Thoreau wrote Walden while living alone on the shore of Walden Pond in the woods in Concord, Mass. in a house he had built for himself and living solely (so he said) by the work of his hands. He identifies his intended audience as his fellow New Englanders, his Concord neighbors: “I would fain say something, not so much concerning the Chinese and Sandwich Islanders, as you who read these pages who are said to live in New England….” Thoreau shares with readers his various observations of and reflections on Nature, human nature included, in chapters loosely following the course of a year, from summer through the following spring. In his role as narrator, Thoreau becomes in turn poet, philosopher, and scientific observer. He is well educated and multilingual. His writing is a joy to read (for this reader, anyway).

His prose is peppered with allusions to classical writings, including those of the ancient Hindus. One of my favorite classical allusions is his description in epic terms of a battle between black ants and red ants, taking place on his window sill, in language reminiscent of Homer—very comical mock epic. He makes use of other classical rhetorical devices: balanced and antithetical sentences, exaggeration, and understatement. This and his liberal wordplay, especially puns, double-entendres, and paradoxes, contribute to Thoreau’s witty style.

His descriptions of Nature, especially of his beloved Walden, are often wonderfully evocative. Here is a passage describing early morning at the pond:

“For the first week, whenever I looked on the pond it impressed me like a tarn high up on the side of a mountain, its bottom far above the surface of other lakes, and, as the sun arose, I saw it throwing off its nightly clothing of mist, and here and there, by degrees, its soft ripples or its smooth reflecting surface was revealed, while the mists, like ghosts, were stealthily withdrawing in every direction into the woods, as at the breaking up of some nocturnal conventicle.”

I remember this description every time I see such a scene. Thoreau also includes many passages of more scientific description of Walden and surrounding ponds, taking measurements and offering explanations of different aspects of pond life. The enormous amount of detail he includes in these passages conveys his intense fascination with the ponds and just might, on occasion, send a less fascinated reader to sleep.

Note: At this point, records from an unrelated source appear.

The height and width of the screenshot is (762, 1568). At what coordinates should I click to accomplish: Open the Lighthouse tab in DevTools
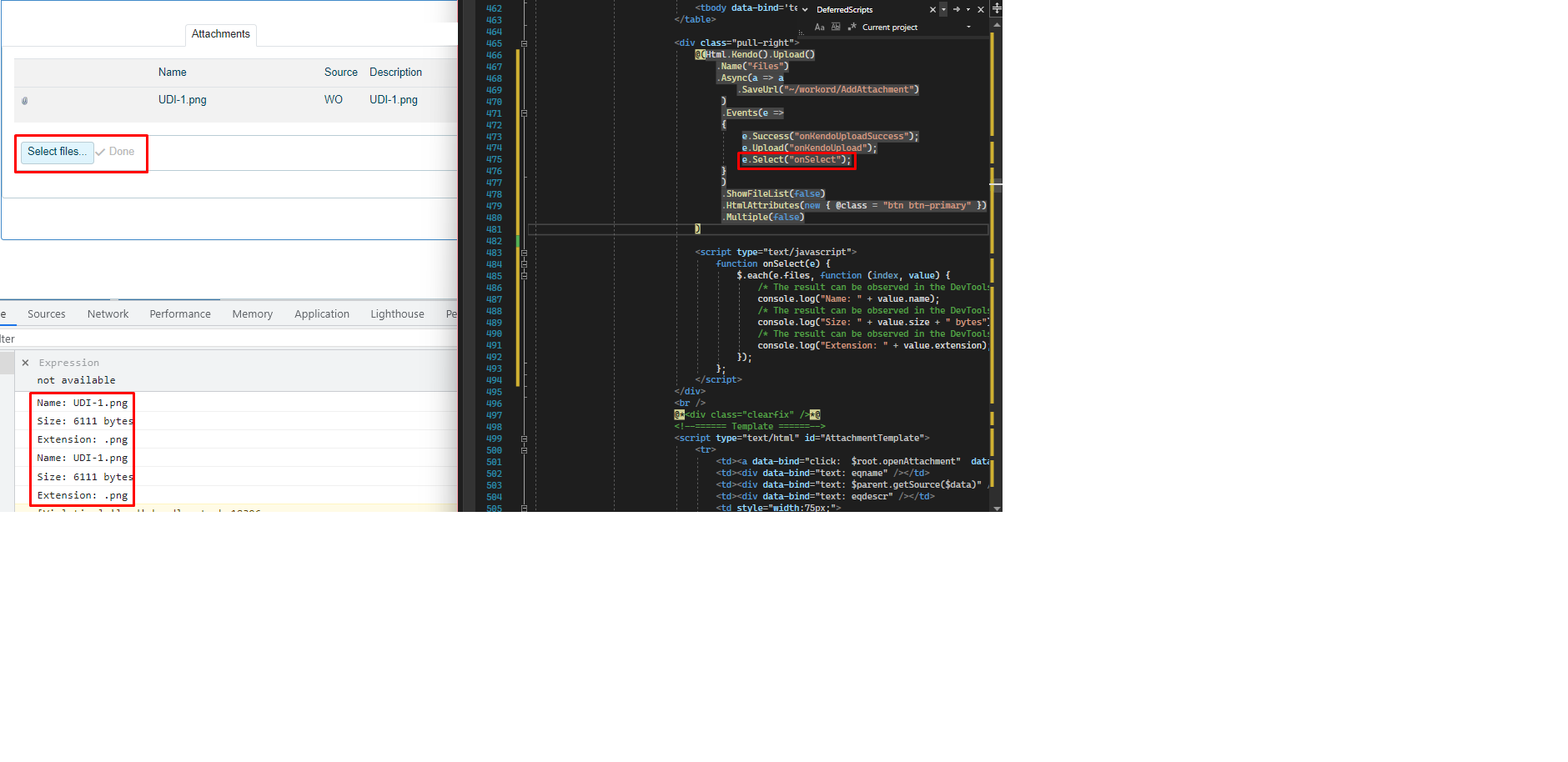[397, 314]
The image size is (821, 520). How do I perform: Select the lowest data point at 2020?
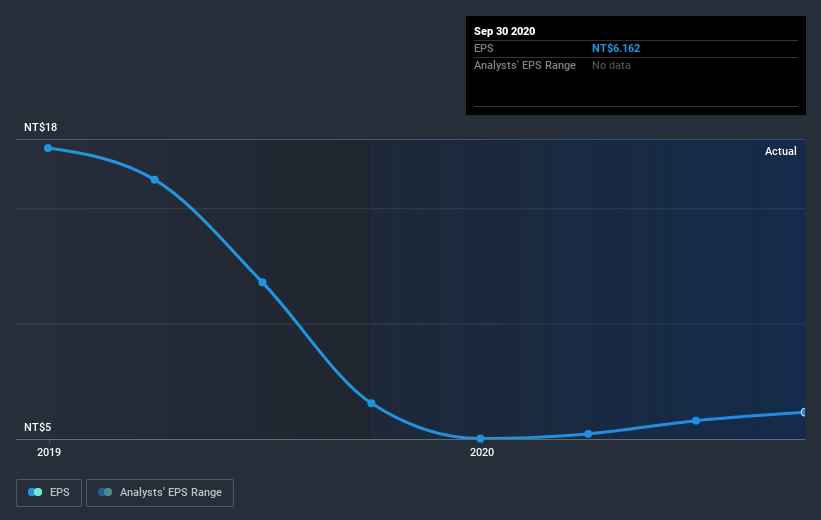click(481, 438)
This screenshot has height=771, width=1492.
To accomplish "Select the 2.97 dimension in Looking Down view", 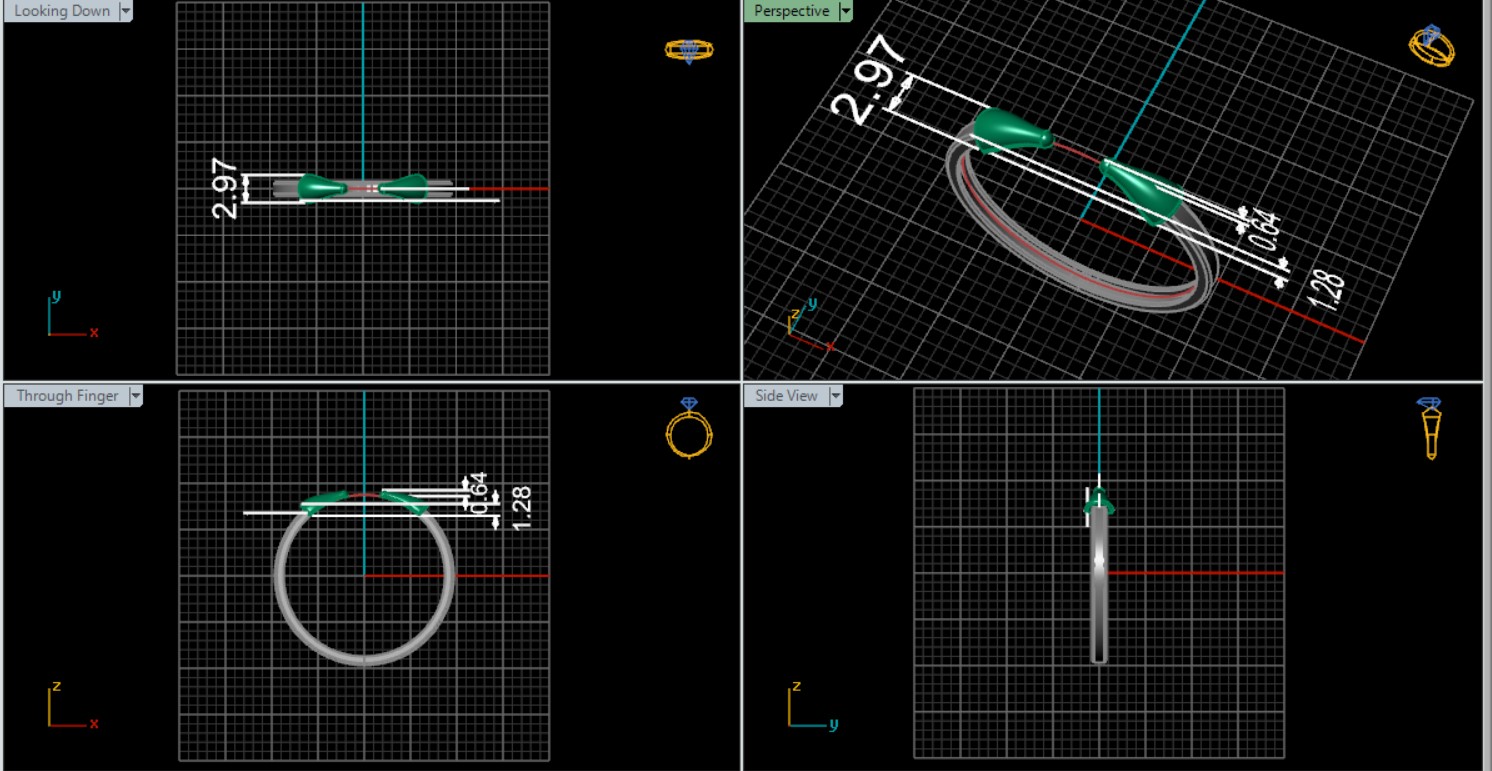I will pyautogui.click(x=226, y=189).
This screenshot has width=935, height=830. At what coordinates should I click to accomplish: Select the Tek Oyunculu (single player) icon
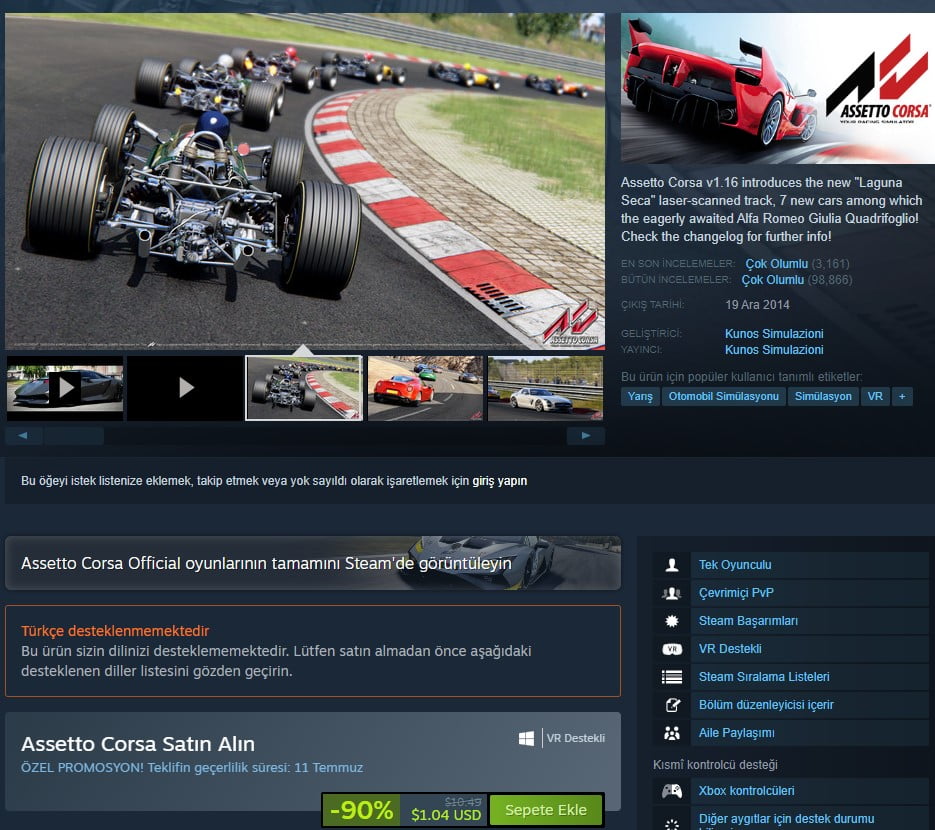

Even though I cannot share this faith, I enjoy and am always encouraged by Thoreau’s faith in Nature and in the ability of humankind to discern and live out their individual “higher” natures. This passage, found in the concluding chapter, expresses his faith in words often quoted:

“I learned this, at least, by my experiment: that if one advances confidently in the direction of his dreams, and endeavors to live the life which he has imagined, he will meet with a success unexpected in common hours. He will put some things behind, will pass an invisible boundary; new, universal, and more liberal laws will begin to establish themselves around and within him; or the old laws be expanded, and interpreted in his favor in a more liberal sense, and he will live with the license of a higher order of beings. In proportion as he simplifies his life, the laws of the universe will appear less complex, and solitude will not be solitude, nor poverty poverty, nor weakness weakness. If you have built castles in the air, your work need not be lost; that is where they should be. Now put the foundations under them.”

I know that Walden will not please everyone, but its boundless enthusiasm and positive confidence please me immensely. If you are a lover of nature and believe that spending time alone in woods or mountains can be nourishing and revealing, you should try Walden. It might please you, too.